2. Materials and Methods

2.1.  The Dataset
In our study, we used the Supply chain dataset [1] to predict goat and sheep trade flow using global trade data. In our dataset have 9 columns for our predictive model. We considered year and weight in kg columns to do time series analysis using ARIMA msodel. Table 1 shows the original attributes from the dataset which is collected from Supply chain data.

 

2.2. ARIMA Model for forecast
Using Autocorrelation Function (ACF), Partial Autocorrelation Function (PACF), Degree of Difference and Appropriate Autoregressive and Moving Average Terms are calculated. Generally, the ARIMA parameters were calculated according to the orders considered in the model. The values of p, d and q in the model and their statistical significance were evaluated by t-test. The final model was used to estimate meat exports over the last five years. Four ARIMA models, for example: Model (0, 0, 2); Model (2, 1, 0), Model (4, 0, 0) and Model (1, 4, 0) were evaluated in this study for modeling time series data on sheep and goat meat exports/imports from worldwide, and the best model was subsequently used for forecasting purposes.
All statistical analyzes were performed using the Forecast command in R programming and R studio.

 

2.3. Data Pre-Processing
Data cleaning is the process of preparing data for analysis by removing or modifying data that is incorrect, incomplete, irrelevant, duplicated, or incorrectly formatted. Usually, this data is not necessary or helpful when it comes to analyzing the data because it may hinder the process or give incorrect results. There are several methods of cleaning data, depending on how they are stored along with the answers that are being sought. Data cleaning is not simply a matter of erasing information to make room for new data, but rather of finding a way to maximize the accuracy of the data set without necessarily deleting information. 
We find out the all-missing value in our dataset and replace it.
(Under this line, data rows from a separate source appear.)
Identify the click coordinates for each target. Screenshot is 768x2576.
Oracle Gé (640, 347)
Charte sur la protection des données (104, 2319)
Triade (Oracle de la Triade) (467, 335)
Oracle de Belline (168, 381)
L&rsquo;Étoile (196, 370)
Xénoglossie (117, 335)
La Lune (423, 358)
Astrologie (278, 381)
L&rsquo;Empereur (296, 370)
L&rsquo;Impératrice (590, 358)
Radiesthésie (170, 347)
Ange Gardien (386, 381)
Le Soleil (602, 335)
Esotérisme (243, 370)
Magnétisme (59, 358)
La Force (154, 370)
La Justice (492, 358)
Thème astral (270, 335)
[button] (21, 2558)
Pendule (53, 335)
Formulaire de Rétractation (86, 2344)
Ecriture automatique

We found that in our Data 50789 missing value. In this study we use the method of replacing missing value with KNN. Even though we computing models NN, SVM, NB and RF are very powerful for handling nonlinear, noisy, and non-stationary data, it is possible to improve the performance of models with appropriate data preparation beforehand. Preprocessing data will ensure equal attention is paid to all variables during the training. Data preprocessing can also be a requirement to increase the quality of training. Techniques for data preprocessing include filtering of signals, transformation of data, rescaling or standardization.

 

3. Result and Discussion
In this study, the trend analysis was used to estimate the quantity of sheep and goat exports and imports from a global perspective. For the years 1988-2016 to 2017-2036, different types of trends were used for the export of sheep and goat data. For trend studies and prediction purposes, linear, quadratic and exponential trends have been used. The exponential trend has a minimum of MSE and RMSE among the various trends appropriate for export and import quantity (q), which indicates that the exponential trend was also not best suited for this data.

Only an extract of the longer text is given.